Excerpt>
↓
In an increasingly competitive market, it is imperative for companies to strike the right deal at the right time to pursue growth opportunities and strengthen financial performance. These growth strategies entail expansion of existing services, developing new service lines or markets by entering joint ventures or by acquiring companies of the competitors or other providers.

It is a proven fact that an acquisition can dramatically shift the position of an organization to a more advantageous one. This makes acquisition one of the most favourable tools to expand ones’ business as the advantages of this process often exceed those of other growth strategies. We outline some advantages below:

1. Advantage on access: Acquiring a company with new attractive markets and improved client accessibility is one of the best ways for enhancing access in the existing as well as new markets;

2. Leveraged Competitive Position: Acquisition leverages the company’s competitive position in the market, for instance, a company previously being in a subordinate competitive position may achieve a more dominant position after merging with a competitor company.

3. Improved capacity without capital expenditure: Acquisition helps to get access to improved technology, talent pool, operational capacity for services at a lower cost and faster otherwise it has proven to be more costly and time-consuming if they were to be imported.


A successful merger is the pre-requisite to achieve these advantages and for a merger to be successful, there can be no substitute for a full proof strategy and proper assessment and planning. 


We, at Findoc, believe in this seven-step process for a successful merger and we have an impeccable track record of being successful in that. 


The seven steps:

1. Determination of growth and market services: The company management contemplates the acquisition process when there seems to be a growth opportunity for the company with improved market services. However, the superficial idea of growth is not helpful, rather it has to be a thorough analysis of the growth potential. The company leaders should collect and analyze data extensively which should include the area of business, demographics, client base, profitability, competitive position, costs, consumer opinion, etc..
↑
Some material
↓
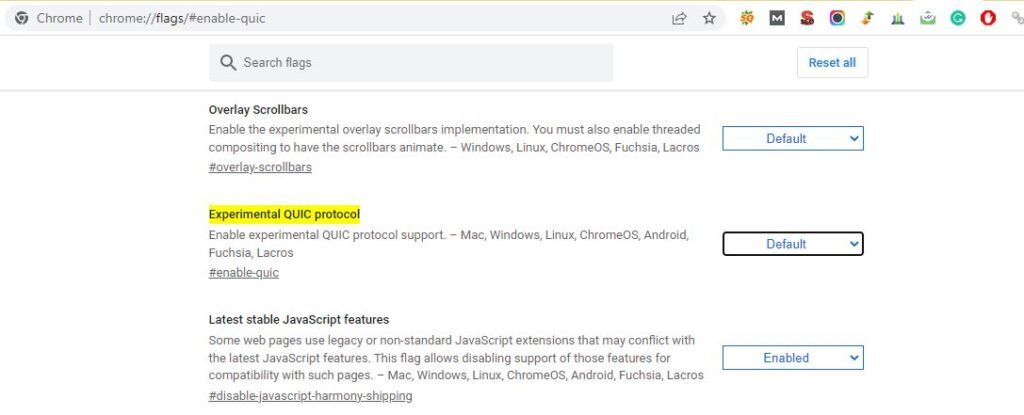
Task: Click the chrome://flags URL in address bar
Action: 182,18
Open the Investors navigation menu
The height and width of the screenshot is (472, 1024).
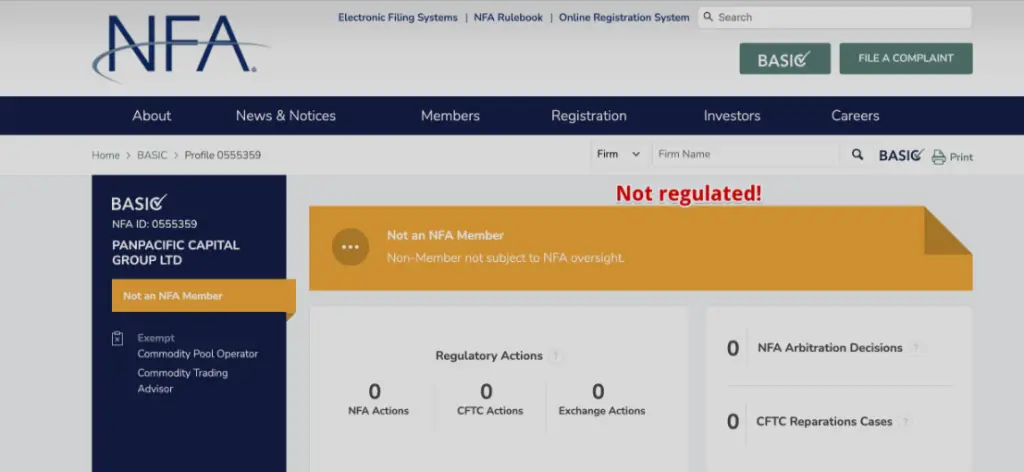pyautogui.click(x=732, y=115)
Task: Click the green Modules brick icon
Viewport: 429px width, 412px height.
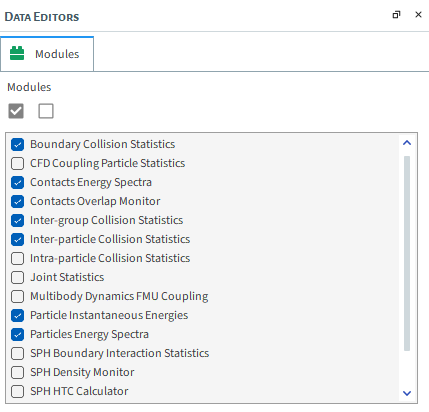Action: tap(17, 53)
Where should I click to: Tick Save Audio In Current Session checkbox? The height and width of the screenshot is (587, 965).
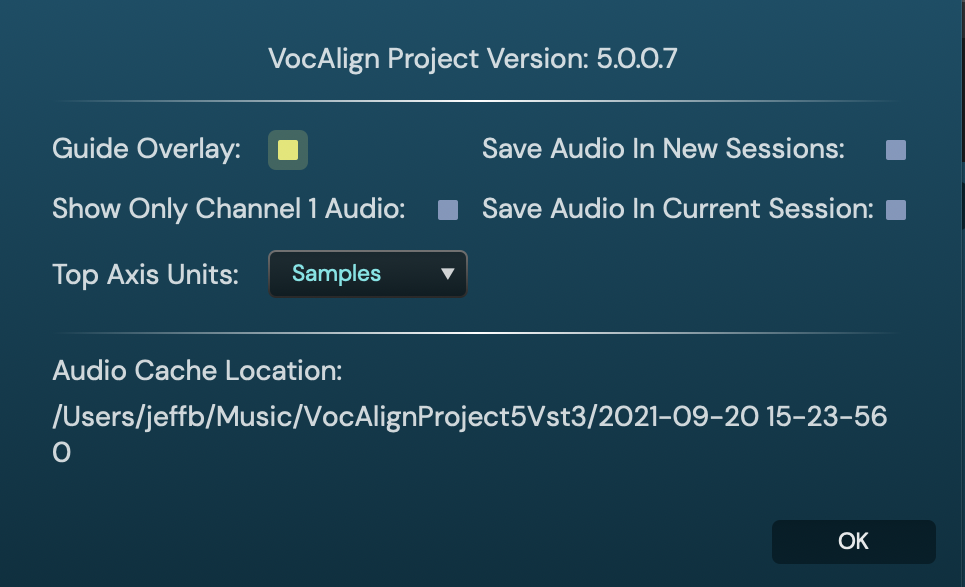point(896,210)
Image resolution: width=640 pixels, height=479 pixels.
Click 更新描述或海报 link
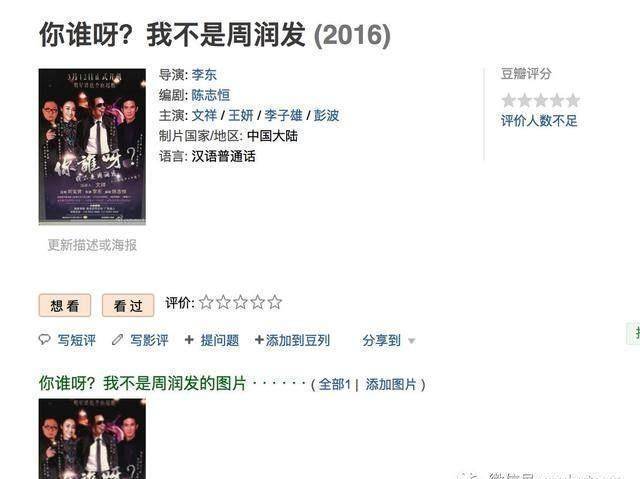click(x=92, y=245)
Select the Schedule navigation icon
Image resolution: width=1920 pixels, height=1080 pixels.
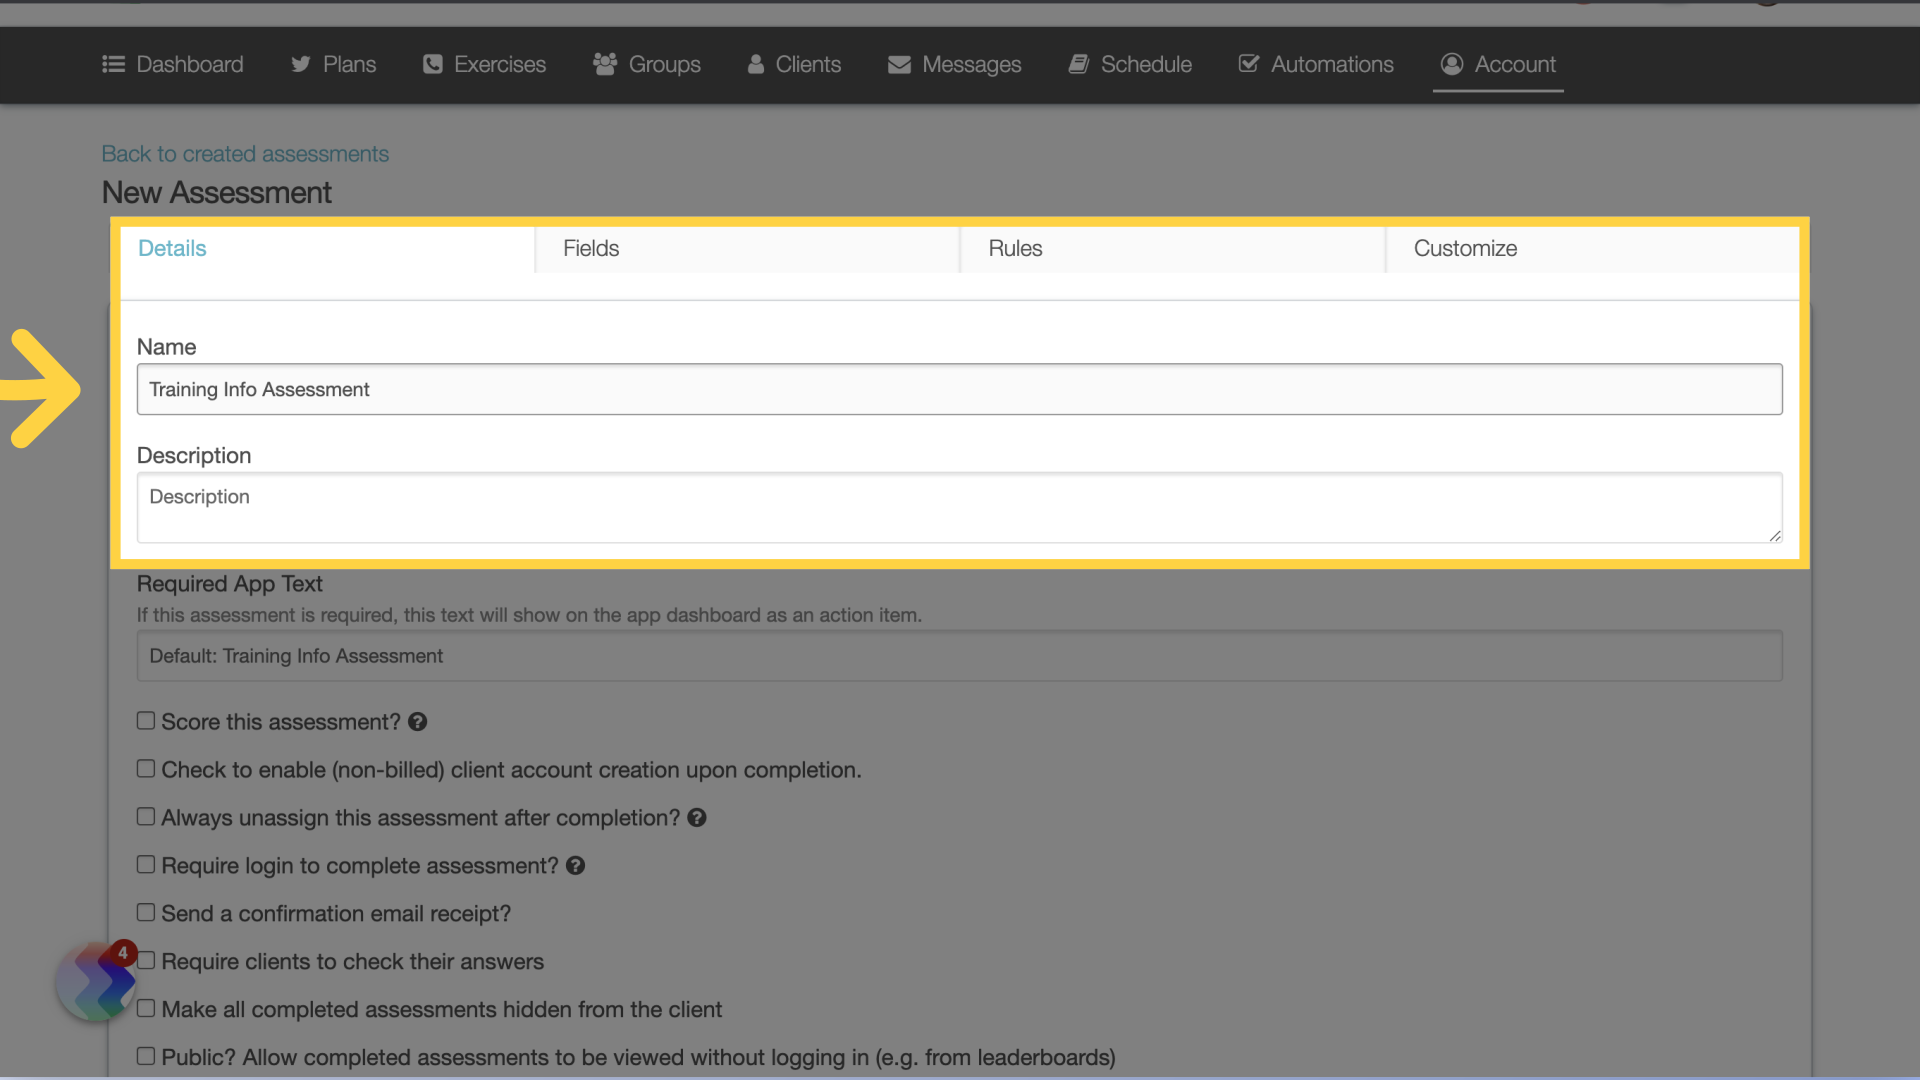[x=1079, y=63]
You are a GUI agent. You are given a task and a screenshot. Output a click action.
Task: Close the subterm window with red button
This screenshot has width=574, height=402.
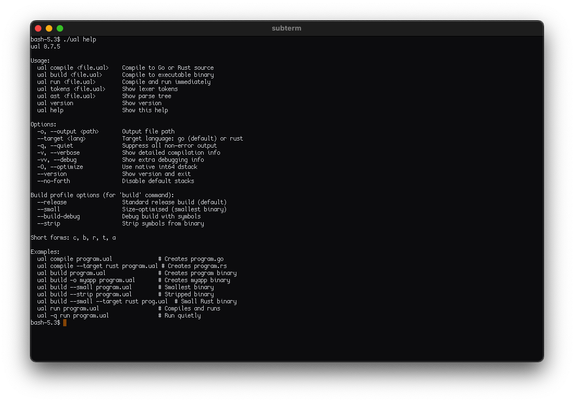(38, 28)
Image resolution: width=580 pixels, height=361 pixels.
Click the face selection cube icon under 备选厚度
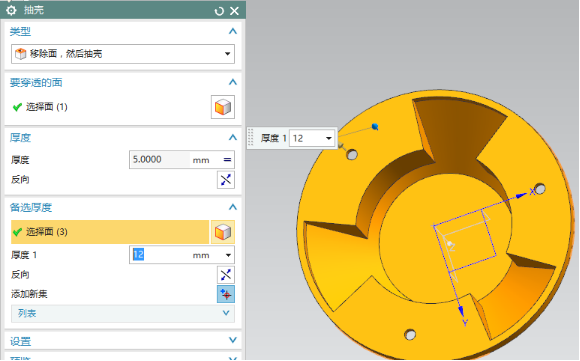point(223,232)
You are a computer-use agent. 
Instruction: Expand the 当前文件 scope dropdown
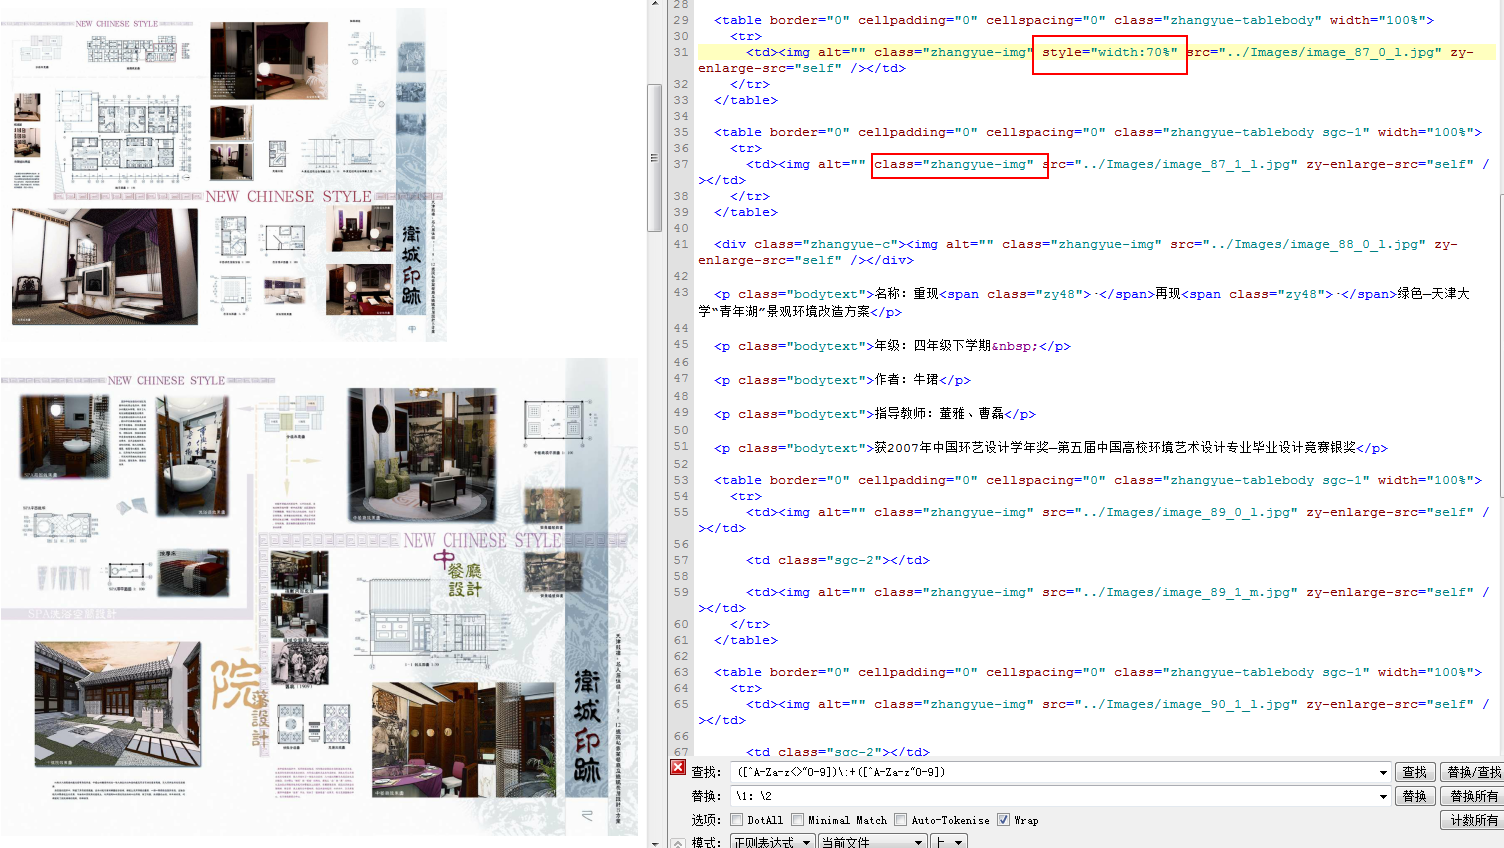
↑
Work to do>
(a) Decide whether each statement below agrees with the text on acquisitions, answering yes or no and quoting the deciding words: (i) Findoc follows a seven-step process for a successful merger. (ii) A superficial idea of growth is enough reason to begin an acquisition. (iii) Acquisition can give a company access to improved technology.
(b) From the text on acquisitions, quote everything from "3. Improved capacity without" down to "to be imported.".

Solutions by task>
(a)
(i) Yes: "We, at Findoc, believe in this seven-step process for a successful merger"
(ii) No: "However, the superficial idea of growth is not helpful, rather it has to be a thorough analysis of the growth potential."
(iii) Yes: "Acquisition helps to get access to improved technology"

(b)
3. Improved capacity without capital expenditure: Acquisition helps to get access to improved technology, talent pool, operational capacity for services at a lower cost and faster otherwise it has proven to be more costly and time-consuming if they were to be imported.